Similarly, Gosling’s Driver is not human. He comes from nowhere, possessing an inherent understanding of cars–how to fix them, how to drive them. He says almost nothing. He will kill if need be, brutally, but takes no pleasure in doing so. He loves selectively, forever, and without fanfare. If Driver were a real person his detachment and brutality would mark him as a a sociopath while his preternatural automotive abilities fit the stereotype for an autistic. He almost seems like Michael Meyer’s good guy cousin. Yet we root for this bizarre figure mostly because a. he’s freaking cool and b. because his protection of Irene (Mulligan) and her son seems pure. Gosling has perfected a rather intriguing equation: freaking cool + damaged + enigmatic + unwaveringly devoted = crazy, stupid hotness.
So why now? Why Gosling, whose name evokes adorable baby birds rather than sex appeal? Earlier I contrasted the kinds of characters Gosling seems to prefer with the tortured vampire types. That type has had a long run, since the 1990s at least when we were treated not only to Brad Pitt’s Louis but also the grunge-era angst of Ethan Hawke, Johnny Depp, and Kurt Cobain. (The fact that Cobain and Pitt have been superseded by Robert Pattinson makes me weep but that’s a subject for another post.) Of course, every soulful emo man has a bad-boy counterpart, our other option: Bill has Eric; Louis has Lestat; Stefan has Damon. Really, it’s romance novel 101. Gosling’s guys fit neither of these personae but then again they seem to fit both. (Jacob from Crazy, Stupid, Love most overtly caricatures this balance.) They’re not smouldering bad boys, they’re not good guys in need of salvation. Yet they concurrently seem good and bad, and profoundly unattainable. Driver loves Irene; Jacob loves Emily (Emma Stone); Dan loves his drugs; Lars loves his blow-up doll; but no Gosling character will ever love you. His love always seems unwaveringly specific.

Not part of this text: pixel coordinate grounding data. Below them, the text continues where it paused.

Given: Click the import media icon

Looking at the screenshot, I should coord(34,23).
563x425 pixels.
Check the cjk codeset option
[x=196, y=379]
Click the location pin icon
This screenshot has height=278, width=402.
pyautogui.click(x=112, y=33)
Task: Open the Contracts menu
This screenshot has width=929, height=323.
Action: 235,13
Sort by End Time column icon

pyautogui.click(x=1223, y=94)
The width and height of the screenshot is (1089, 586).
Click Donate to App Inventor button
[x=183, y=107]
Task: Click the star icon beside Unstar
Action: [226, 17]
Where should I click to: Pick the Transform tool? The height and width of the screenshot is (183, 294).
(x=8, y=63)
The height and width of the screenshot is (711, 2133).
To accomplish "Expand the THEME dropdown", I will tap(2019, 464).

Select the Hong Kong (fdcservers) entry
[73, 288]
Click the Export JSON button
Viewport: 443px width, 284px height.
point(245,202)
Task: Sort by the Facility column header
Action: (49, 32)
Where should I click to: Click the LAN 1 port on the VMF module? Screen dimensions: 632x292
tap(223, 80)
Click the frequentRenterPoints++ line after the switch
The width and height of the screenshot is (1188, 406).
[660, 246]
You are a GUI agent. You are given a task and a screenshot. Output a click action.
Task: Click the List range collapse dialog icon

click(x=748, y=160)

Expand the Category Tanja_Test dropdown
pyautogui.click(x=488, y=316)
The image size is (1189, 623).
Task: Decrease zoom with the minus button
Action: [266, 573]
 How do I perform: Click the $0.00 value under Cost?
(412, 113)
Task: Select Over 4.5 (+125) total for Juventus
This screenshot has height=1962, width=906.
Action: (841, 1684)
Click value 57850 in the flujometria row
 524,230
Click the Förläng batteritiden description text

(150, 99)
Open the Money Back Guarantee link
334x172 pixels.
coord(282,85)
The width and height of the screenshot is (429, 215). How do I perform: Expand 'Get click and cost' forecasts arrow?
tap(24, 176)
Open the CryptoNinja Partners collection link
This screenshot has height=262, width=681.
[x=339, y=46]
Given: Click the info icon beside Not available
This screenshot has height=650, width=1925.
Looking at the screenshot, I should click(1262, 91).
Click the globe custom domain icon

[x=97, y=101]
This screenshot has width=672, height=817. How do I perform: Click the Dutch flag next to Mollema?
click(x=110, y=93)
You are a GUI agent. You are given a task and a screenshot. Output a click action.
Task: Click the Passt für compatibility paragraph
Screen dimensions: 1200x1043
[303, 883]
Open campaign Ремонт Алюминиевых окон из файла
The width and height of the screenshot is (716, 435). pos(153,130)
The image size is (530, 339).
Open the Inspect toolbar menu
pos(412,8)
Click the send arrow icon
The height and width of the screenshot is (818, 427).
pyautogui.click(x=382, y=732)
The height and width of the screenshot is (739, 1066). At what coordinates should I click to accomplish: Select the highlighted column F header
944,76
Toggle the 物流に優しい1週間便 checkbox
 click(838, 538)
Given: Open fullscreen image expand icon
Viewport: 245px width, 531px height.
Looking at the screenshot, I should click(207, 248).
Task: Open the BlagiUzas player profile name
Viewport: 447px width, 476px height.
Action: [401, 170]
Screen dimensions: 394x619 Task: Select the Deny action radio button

So as a feminist how do I account for the appeal of Gosling since “desiring the unattainable” seems like such a cliché? Moreover, I would not actually want to be with any of Gosling’s characters, perhaps the inhuman Driver most of all. Heck, I wouldn’t want to be with Ryan Gosling. Yet if a movie poster says “Ryan Gosling” on it, I will see that film. I think it stems from intensity, an intensity that I see in Gosling’s characters (that “unwavering devotion”) and in Gosling’s star text. There is something attractive about deep commitment; it’s part of why we admire virtuosos of any stripe. Gosling’s brand of masculinity pursues what it wants with single-minded focus and that willingness to commit, that passion, works for me.